(Un)witting Servitude and Minds Manipulation

 

Alejandro Teitelbaum

D
espite the profound crisis of the capitalist system, which is now more evident than ever in all aspects of social and individual life, there is no organised anti-establishment reaction from the majorities nor a rigorous and coherent discourse. A messenger, without populist or opportunistic concessions of a revolutionary ideal, is conspicuously absent. The collapse of real socialism and the fictitious and corrupt “socialism of the 21st century” have also contributed to a conditioned rejection of the idea of a socialist transformation of society.

With this combination of circumstances, and on the basis of the almost absolute control of the instruments and means of production and communication, the latter with a practically unlimited capacity for the manipulation of minds, the dominant system is winning the battle. We hope that, sooner rather than later, this balance of power, which is disastrous for the future of humanity, will radically change.

The ideas of the ruling class are the dominant ideas in every epoch; or the class which exercises the dominant material power in society is at the same time its dominant spiritual power. The class which has at its disposal the means of material production has at the same time at its disposal the means of spiritual production, so the ideas of those who lack the means of spiritual production are at the same time, on the average, subjected to it. (Marx and Engels, German Ideology, 1846. On the Production of Consciousness).

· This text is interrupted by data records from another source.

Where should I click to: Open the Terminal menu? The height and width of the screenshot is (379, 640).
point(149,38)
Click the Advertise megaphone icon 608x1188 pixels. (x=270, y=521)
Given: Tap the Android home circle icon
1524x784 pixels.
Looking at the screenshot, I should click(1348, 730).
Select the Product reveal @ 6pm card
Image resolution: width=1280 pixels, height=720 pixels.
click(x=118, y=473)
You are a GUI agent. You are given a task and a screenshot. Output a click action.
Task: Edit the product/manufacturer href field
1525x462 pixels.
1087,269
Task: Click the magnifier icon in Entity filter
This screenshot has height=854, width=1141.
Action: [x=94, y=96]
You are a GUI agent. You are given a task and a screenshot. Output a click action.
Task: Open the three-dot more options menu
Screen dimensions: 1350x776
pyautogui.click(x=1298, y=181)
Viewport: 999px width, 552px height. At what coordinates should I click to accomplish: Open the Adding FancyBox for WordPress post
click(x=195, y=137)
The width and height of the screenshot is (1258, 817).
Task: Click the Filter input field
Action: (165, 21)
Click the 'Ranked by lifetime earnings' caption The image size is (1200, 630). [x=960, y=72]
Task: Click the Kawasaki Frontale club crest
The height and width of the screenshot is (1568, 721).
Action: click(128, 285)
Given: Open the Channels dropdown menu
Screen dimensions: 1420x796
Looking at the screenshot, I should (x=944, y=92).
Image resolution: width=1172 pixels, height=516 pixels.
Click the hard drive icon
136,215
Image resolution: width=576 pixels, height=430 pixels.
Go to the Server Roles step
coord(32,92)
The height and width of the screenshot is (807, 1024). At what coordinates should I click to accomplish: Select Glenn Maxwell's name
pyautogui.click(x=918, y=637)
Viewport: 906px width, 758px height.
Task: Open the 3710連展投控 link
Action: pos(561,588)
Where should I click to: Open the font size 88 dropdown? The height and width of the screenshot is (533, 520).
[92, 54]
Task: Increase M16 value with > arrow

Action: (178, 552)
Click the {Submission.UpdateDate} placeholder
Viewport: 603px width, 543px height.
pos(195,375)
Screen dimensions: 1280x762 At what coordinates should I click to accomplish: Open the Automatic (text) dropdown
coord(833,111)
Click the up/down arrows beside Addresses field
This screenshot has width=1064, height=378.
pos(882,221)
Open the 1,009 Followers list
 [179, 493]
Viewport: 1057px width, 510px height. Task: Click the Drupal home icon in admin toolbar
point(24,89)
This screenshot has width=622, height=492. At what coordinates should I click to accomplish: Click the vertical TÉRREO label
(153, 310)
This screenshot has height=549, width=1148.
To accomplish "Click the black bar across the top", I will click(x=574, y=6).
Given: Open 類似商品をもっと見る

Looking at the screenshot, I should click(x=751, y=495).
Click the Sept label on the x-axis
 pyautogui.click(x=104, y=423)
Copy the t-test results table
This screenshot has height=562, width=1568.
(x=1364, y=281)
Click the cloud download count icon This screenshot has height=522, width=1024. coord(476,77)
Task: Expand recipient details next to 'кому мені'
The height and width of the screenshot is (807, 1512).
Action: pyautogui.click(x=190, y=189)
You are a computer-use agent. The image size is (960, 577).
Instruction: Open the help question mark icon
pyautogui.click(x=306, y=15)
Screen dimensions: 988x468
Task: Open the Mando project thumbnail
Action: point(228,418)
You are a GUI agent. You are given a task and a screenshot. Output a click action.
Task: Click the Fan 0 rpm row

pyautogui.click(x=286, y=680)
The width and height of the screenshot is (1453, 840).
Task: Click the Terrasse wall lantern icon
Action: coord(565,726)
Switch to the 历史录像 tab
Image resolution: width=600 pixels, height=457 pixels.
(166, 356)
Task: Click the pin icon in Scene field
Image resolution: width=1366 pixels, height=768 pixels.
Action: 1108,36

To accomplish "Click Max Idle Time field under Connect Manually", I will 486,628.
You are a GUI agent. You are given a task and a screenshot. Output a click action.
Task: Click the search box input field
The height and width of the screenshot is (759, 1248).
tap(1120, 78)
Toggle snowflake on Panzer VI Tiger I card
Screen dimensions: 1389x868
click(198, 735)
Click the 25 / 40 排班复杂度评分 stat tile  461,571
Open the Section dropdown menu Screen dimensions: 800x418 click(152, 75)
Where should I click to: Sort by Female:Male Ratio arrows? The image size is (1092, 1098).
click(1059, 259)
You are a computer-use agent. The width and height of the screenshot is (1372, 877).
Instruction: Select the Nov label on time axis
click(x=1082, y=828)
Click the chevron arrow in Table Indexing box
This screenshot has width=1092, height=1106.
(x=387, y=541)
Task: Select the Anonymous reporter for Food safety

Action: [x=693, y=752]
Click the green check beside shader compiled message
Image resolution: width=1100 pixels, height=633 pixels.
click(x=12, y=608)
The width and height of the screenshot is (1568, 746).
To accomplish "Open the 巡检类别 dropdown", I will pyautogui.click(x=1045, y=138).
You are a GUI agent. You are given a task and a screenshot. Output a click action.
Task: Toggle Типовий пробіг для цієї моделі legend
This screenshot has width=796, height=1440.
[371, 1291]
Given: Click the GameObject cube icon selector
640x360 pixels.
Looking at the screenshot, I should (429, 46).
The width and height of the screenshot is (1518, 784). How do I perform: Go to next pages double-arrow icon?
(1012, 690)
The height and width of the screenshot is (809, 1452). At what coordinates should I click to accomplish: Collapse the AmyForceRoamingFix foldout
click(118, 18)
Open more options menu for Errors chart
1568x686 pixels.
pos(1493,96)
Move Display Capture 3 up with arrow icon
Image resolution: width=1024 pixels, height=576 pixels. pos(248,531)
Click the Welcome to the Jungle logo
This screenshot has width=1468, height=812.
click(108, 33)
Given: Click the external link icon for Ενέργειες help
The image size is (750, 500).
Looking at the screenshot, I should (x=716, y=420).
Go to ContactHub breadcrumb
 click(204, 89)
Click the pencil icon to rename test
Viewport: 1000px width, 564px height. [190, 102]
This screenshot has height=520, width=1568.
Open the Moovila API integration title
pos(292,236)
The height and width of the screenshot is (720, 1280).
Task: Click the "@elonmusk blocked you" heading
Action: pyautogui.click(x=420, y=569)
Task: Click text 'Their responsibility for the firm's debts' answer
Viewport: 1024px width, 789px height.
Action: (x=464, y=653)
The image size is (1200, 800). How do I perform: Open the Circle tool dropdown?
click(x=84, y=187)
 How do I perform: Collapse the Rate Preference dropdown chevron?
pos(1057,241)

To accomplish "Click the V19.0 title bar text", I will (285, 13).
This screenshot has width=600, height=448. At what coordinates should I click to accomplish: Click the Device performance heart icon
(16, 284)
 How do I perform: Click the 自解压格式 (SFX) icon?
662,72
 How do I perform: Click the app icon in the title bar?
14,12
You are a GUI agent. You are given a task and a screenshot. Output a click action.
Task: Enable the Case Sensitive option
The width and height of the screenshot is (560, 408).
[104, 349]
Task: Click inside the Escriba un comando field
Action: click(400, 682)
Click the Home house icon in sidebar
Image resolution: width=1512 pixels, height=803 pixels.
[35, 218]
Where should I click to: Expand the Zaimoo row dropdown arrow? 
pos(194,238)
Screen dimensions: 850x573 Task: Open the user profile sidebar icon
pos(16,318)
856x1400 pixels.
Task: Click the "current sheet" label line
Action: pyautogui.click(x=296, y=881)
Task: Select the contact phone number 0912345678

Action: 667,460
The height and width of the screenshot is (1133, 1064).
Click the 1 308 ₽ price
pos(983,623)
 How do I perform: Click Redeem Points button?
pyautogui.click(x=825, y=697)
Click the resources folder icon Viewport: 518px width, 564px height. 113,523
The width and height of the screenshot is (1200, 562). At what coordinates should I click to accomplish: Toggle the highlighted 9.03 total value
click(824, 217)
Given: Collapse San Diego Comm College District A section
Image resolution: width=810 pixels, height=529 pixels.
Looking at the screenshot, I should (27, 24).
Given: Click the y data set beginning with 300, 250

This was first described by the Roman poet and writer Juvenal 2000 years ago in his Satires when he coined the expression “Bread and Circus”, where he attributes the apathy of the Roman people in the face of the abuses of power to the fact that power hands out food and organises grandiose spectacles. As long as the people have enough to eat (from time to time) and have fun, power can do what it pleases. Juvenal’s vision of the relationship between power and people has strengthened a lot since then: the means used by power to manipulate minds are now very sophisticated. And the “bread” that the people receive today—relative to the exponential growth of different basic needs (food, health, housing, education, healthy environment, etc.)—is proportionally less today than in the time of the Roman Empire.